The plants have had to be withdrawn from sale. / sur

Aldi recalls two garden shrubs listed as toxic invasive species in Spain

The supermarket chain is asking anyone who has bought these plants to return them to any of its stores, where they will be given a refund

RAQUEL MERINO Malaga

The Aldi supermarket chain has withdrawn two types of plant from sale because they are included in the Spanish catalogue of toxic invasive species, says the FACUA-Consumidores en Acción consumer association.

The shrubs in question are labelled as the Gardenline 'Mariposa Buddleja' and 'Florece abundantemente Polygonum aubertii'. Aldi says they “do not comply with defined quality standards”. The EAN code for both items is 2004060016702, and Aldi is asking anyone who has bought the plants to return them to any of its stores and they will be given a refund. Customers can also contact Aldi via email contigo@aldi.es or telephone 900 902 466.

Exotic invasive species

The Ministry for Ecological Transition and Demographic Challenge says the Spanish catalogue of toxic invasive species includes “all species and subspecies which do or can pose a serious threat for native species, habitats or ecosystems or for economic resources associated with the use of natural heritage”. It says these exotic invasive species are one of the main causes of loss of biodiversity in the world.

In the case of the products that Aldi was selling, the Mariposa Buddleja, whose scientific name is 'Buddleja davidii', is native to Tibet and central China. It grows fast and vigorously and competes with and displaces native species, especially riverside vegetation, and interferes with the pollination of native species, mainly by lepidopteran insects. Its main entry route is as an ornamental species but, once introduced, it expands naturally by seed dispersal.

The 'Florece abundantemente Polygonum aubertii', with the scientific name Fallopia baldschuanica, is also known as Tibetan vine. It is a climbing plant that “competes advantageously with native vegetation,” according to the catalogue, displacing it and impeding its regeneration. It also has a detrimental effect on native fauna which are not prepared to use this plant.

STUDY QUESTIONS
a – Answer the following questions from the article on the Aldi plant recall:
(i) What EAN code applies to both recalled items?
(ii) Where is the Mariposa Buddleja native to?
(iii) By what other name is Fallopia baldschuanica known?
b – Echo the stretch of the article on the Aldi plant recall from "The 'Florece abundantemente" through "use this plant.".

PROVIDED RECORDS
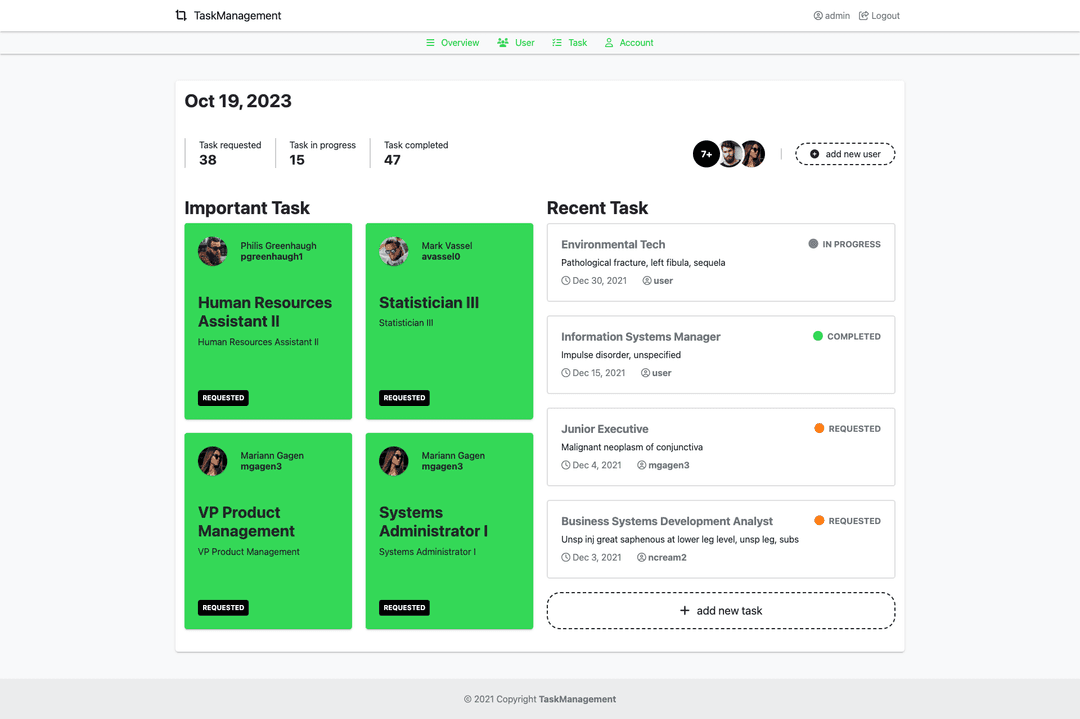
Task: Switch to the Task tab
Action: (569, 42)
==
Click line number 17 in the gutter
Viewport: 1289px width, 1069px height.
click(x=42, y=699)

RESULTS OF THE TASKS
a –
(i) 2004060016702
(ii) Tibet and central China
(iii) Tibetan vine

b –
The 'Florece abundantemente Polygonum aubertii', with the scientific name Fallopia baldschuanica, is also known as Tibetan vine. It is a climbing plant that “competes advantageously with native vegetation,” according to the catalogue, displacing it and impeding its regeneration. It also has a detrimental effect on native fauna which are not prepared to use this plant.